The Power of Public Health Epidemiology
Claims to Fame
Ethel H. Wise Professor of Pediatrics and Chair, Department of Preventive Medicine; Director, Children’s Environmental Health Center; Dean for Global Health, Icahn School of Medicine at Mount Sinai; former lead investigator, New York Vanguard Center, National Children’s Study.
When Philip Landrigan ’67 arrived in Atlanta in 1970, he was a newly minted pediatrician with Boston roots who knew nothing about epidemiology. Landrigan had been chosen by the CDC, then the Communicable Disease Center, to serve the two years of national service required during the Vietnam conflict, and was assigned to the Epidemic Intelligence Service, a program that trains young doctors to become public health epidemiologists. “I figured I’d go to Atlanta for two years, fulfill this obligation, and return to academic pediatrics in New England,” he says. That’s not what happened.
Getting the Lead Out
Landrigan’s work in Boston with children who had paint-related lead poisoning led to an assignment to investigate reports of pediatric lead exposure in El Paso, Texas. The lead source, he found, was not paint; it was dust and soil contaminated by discharges from a smelting plant’s smokestack. Landrigan showed that this lead had eroded IQs and slowed reflexes even in children without symptoms of exposure. With this and other research confirming the toxic effects of low-level lead exposure in the environment, in 1975 Landrigan and colleagues persuaded the U.S. Environmental Protection Agency to remove lead from gasoline.

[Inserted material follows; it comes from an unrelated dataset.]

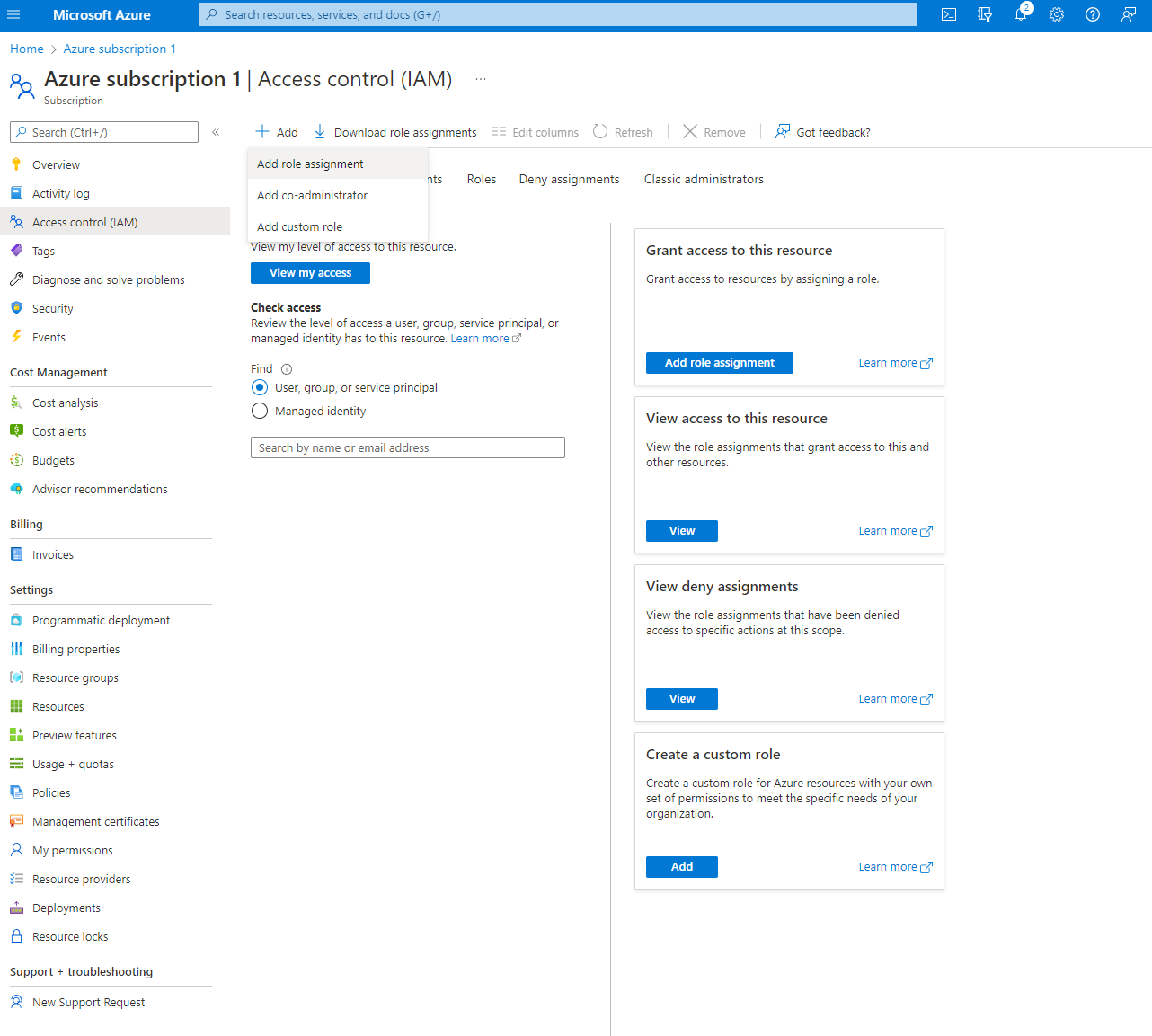Viewport: 1152px width, 1036px height.
Task: Send feedback using the feedback person icon
Action: coord(1129,14)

The El Paso findings spurred Landrigan to propose forming what is now the CDC’s National Center for Environmental Health. He later headed the National Academy of Sciences’ Committee on Pesticides in the Diets of Infants and Children, which laid the groundwork for the Food Quality Protection Act of 1996—the only federal pesticide law and the only federal environmental law with explicit standards to protect the health of children. That work fueled his organizing what would become the EPA’s Office of Children’s Health Protection, and to his tenure as chief investigator for the New York Vanguard Center of the National Children’s Study, launched in 2009. This longitudinal study will track environmental exposures and their influences on the health of 100,000 U.S. children in order to identify preventable risk factors.
Small Voices, Great Joy
“I think there’s something very joyous about working with children,” says Landrigan. His work, he says, has heightened his awareness of the links between social justice issues and environmental threats to health. “It bothers me greatly that within America environmental hazards fall most heavily on those who have the smallest voice.” Landrigan has successfully navigated the political system to make a real impact on children’s health, and he plans to continue to do so. “Just as they say, the price of freedom is unceasing vigilance; it’s no different in keeping the world healthy. It requires constant work.”